The large-scale and light-weight design trend in aircraft and spacecraft results in extremely flexible structures with lowfrequency
vibration modes. Suppression of undesired vibrations in such flexible structures with limited energy is
becoming an important design problem to develop energy-autonomous controllers powered using the harvested ambient
energy. The objective of this paper is to compare different control laws to suppress low-frequency vibrations using the
minimum actuation energy for the same system and under the same design constraint (identical settling time for free
vibrations). The vibration suppression performance of four active control systems as well as their hybrid versions
employing a switching technique are presented and compared.

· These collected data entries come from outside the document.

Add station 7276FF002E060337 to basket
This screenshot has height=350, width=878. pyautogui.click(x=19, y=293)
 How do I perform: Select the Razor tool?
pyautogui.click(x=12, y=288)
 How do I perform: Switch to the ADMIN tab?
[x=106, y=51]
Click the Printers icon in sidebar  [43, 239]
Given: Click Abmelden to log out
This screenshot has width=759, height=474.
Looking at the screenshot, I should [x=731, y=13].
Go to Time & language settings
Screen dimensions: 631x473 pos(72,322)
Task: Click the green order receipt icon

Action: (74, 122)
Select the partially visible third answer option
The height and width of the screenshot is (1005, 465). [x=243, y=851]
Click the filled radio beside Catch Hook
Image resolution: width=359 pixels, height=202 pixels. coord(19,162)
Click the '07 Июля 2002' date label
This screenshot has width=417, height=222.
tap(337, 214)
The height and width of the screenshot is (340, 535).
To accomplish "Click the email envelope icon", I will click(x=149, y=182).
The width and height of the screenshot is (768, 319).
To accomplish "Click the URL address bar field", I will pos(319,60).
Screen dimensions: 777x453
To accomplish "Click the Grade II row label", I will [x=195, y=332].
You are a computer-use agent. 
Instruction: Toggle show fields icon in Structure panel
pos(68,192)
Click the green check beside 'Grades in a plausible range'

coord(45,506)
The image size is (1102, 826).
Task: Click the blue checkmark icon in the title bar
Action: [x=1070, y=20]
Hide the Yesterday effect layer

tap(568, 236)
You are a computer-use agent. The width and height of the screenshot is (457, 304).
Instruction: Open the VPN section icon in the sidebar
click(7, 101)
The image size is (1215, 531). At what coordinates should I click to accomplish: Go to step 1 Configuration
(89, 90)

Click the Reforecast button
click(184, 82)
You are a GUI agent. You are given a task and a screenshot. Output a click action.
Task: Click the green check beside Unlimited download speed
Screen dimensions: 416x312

The control systems compared here are a Positive
Position Feedback (PPF) controller, a Proportional Integral Derivative (PID) controller, a nonlinear controller (with a
second-order nonlinear term multiplying the position and velocity feedback to create variable damping), a Linear
Quadratic Regulator (LQR) controller and their hybrid versions integrating a bang-bang control law (on-off control) with
each of these controllers. Experimental results are presented for a thin cantilevered beam with a piezoceramic transducer
controlled by these eight controllers with a focus on the fundamental vibration mode under transverse free vibrations and
the control energy requirements are compared. Experiments results reveal that all the controllers reduce the vibration
settling time to 0.85s as a design constraint (which is 92.3% of the open-loop settling time: 10.9s). The average actuation
power input provided to the piezoceramic transducer in each case is obtained for the time current and voltage
measurements until the settling time. Comparisons show that the switching technology reduces significant actuation
power requirement, so that all the hybrid control systems require much less power than their conventional versions.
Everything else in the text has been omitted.